### [Brief]
Reproduce every one of the rows below verbatim, keeping their order.

Start of Supplied records

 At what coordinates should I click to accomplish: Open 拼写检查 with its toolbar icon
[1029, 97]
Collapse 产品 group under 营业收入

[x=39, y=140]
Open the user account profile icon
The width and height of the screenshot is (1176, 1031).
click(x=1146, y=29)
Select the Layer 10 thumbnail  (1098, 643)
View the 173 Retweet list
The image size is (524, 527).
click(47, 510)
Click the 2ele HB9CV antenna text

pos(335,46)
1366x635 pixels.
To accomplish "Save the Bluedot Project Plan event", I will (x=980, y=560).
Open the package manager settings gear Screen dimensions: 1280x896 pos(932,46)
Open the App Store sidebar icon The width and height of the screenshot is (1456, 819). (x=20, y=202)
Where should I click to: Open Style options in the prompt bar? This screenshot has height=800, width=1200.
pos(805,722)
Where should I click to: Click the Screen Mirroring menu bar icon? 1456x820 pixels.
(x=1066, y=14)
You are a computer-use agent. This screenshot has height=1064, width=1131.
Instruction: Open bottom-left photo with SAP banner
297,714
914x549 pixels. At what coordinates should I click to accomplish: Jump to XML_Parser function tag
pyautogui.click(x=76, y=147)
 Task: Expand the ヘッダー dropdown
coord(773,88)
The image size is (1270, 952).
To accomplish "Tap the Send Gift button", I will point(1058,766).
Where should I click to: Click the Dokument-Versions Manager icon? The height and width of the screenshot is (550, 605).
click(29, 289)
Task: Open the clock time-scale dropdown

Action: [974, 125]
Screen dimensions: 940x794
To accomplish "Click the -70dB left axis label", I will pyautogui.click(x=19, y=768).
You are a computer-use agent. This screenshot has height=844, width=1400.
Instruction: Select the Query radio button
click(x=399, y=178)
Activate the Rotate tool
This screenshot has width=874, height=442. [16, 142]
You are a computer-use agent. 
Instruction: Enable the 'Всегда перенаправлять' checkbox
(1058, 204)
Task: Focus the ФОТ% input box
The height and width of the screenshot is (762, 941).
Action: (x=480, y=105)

End of Supplied records

### [Response to this task]
 At what coordinates should I click to accomplish: Open 拼写检查 with its toolbar icon
[1029, 97]
Collapse 产品 group under 营业收入

[x=39, y=140]
Open the user account profile icon
The width and height of the screenshot is (1176, 1031).
click(x=1146, y=29)
Select the Layer 10 thumbnail  (1098, 643)
View the 173 Retweet list
The image size is (524, 527).
click(47, 510)
Click the 2ele HB9CV antenna text

pos(335,46)
1366x635 pixels.
To accomplish "Save the Bluedot Project Plan event", I will (x=980, y=560).
Open the package manager settings gear Screen dimensions: 1280x896 pos(932,46)
Open the App Store sidebar icon The width and height of the screenshot is (1456, 819). (x=20, y=202)
Where should I click to: Open Style options in the prompt bar? This screenshot has height=800, width=1200.
pos(805,722)
Where should I click to: Click the Screen Mirroring menu bar icon? 1456x820 pixels.
(x=1066, y=14)
You are a computer-use agent. This screenshot has height=1064, width=1131.
Instruction: Open bottom-left photo with SAP banner
297,714
914x549 pixels. At what coordinates should I click to accomplish: Jump to XML_Parser function tag
pyautogui.click(x=76, y=147)
 Task: Expand the ヘッダー dropdown
coord(773,88)
The image size is (1270, 952).
To accomplish "Tap the Send Gift button", I will point(1058,766).
Where should I click to: Click the Dokument-Versions Manager icon? The height and width of the screenshot is (550, 605).
click(29, 289)
Task: Open the clock time-scale dropdown

Action: [974, 125]
Screen dimensions: 940x794
To accomplish "Click the -70dB left axis label", I will pyautogui.click(x=19, y=768).
You are a computer-use agent. This screenshot has height=844, width=1400.
Instruction: Select the Query radio button
click(x=399, y=178)
Activate the Rotate tool
This screenshot has width=874, height=442. [16, 142]
You are a computer-use agent. 
Instruction: Enable the 'Всегда перенаправлять' checkbox
(1058, 204)
Task: Focus the ФОТ% input box
The height and width of the screenshot is (762, 941).
Action: (x=480, y=105)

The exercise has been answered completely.